RECORDS TO USE:
---*---
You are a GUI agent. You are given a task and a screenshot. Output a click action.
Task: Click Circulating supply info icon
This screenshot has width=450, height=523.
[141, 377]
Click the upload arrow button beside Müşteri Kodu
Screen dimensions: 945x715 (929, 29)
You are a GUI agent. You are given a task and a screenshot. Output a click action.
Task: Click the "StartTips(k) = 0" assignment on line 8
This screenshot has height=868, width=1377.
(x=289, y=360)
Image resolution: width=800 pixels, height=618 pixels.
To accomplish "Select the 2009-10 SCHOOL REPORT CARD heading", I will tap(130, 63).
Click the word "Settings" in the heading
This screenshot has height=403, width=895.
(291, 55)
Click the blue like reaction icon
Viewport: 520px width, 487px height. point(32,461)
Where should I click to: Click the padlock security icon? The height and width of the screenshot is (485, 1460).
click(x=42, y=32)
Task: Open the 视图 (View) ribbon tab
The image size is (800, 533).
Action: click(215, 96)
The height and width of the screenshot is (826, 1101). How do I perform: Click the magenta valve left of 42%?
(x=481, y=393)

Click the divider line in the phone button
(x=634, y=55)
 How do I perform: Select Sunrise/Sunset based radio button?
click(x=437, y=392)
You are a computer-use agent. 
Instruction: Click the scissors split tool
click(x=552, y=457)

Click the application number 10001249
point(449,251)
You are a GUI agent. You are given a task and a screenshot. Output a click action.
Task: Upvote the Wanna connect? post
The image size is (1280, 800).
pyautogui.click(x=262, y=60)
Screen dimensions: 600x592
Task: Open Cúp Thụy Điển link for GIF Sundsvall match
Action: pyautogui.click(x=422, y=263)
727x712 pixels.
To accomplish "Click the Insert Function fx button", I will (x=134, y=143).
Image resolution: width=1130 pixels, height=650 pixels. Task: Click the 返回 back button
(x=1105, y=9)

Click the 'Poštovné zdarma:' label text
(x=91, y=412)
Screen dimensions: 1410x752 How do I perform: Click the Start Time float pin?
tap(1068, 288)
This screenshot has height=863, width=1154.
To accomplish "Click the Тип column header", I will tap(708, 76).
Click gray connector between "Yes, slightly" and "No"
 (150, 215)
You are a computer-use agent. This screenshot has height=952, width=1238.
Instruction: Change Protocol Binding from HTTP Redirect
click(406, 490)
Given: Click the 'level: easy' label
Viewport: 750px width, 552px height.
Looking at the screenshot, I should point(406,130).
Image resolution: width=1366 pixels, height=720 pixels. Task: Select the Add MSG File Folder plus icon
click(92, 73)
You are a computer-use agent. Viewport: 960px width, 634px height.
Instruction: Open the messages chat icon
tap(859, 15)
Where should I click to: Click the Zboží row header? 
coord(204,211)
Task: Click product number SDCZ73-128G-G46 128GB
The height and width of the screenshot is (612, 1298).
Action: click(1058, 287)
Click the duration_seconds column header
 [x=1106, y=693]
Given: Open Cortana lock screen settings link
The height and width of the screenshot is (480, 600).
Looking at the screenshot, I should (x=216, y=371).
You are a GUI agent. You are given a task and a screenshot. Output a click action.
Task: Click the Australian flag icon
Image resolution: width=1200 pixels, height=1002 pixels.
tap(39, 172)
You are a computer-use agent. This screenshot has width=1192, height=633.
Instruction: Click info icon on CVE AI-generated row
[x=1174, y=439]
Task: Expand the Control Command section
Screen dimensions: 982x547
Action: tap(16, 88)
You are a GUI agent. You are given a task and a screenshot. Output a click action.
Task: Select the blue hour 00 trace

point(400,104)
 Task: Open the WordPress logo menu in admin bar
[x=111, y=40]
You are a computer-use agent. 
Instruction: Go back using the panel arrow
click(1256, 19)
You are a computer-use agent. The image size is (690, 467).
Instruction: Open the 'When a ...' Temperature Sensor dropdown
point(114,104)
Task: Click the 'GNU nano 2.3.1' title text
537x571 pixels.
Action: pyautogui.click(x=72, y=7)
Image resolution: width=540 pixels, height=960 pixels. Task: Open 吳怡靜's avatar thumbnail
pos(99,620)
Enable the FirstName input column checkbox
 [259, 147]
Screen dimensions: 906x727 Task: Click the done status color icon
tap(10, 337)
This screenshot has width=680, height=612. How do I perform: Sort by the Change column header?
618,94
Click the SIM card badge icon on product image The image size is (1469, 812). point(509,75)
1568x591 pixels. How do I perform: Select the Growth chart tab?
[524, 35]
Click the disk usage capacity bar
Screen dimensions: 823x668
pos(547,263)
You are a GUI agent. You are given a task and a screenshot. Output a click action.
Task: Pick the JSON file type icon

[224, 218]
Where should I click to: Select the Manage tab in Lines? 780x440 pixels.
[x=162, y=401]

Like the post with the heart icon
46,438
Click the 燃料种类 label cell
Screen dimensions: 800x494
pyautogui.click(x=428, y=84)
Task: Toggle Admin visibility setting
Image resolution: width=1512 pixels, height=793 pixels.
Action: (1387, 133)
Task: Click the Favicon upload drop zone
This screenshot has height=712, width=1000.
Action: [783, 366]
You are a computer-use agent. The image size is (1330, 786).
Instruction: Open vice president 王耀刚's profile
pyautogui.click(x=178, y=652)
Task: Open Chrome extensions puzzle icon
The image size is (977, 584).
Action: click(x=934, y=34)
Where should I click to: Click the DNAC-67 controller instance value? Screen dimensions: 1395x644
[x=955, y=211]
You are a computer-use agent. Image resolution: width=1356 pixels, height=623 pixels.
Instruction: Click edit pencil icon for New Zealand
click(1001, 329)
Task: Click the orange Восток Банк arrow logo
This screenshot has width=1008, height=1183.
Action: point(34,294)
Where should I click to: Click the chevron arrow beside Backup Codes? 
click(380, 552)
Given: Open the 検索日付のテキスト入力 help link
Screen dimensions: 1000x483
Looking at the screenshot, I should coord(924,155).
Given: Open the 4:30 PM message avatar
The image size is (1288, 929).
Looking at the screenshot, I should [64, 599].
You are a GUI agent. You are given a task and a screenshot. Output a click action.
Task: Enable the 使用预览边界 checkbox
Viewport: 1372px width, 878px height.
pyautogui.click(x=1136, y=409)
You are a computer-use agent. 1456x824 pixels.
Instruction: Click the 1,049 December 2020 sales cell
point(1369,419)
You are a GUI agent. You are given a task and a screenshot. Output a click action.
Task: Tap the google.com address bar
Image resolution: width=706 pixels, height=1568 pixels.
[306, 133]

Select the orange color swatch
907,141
---*---
WORK TASK: If a line in the listing includes the word "product", it counts; report the number of such lines and nothing else.

SOLUTION TO THE PROBLEM: 2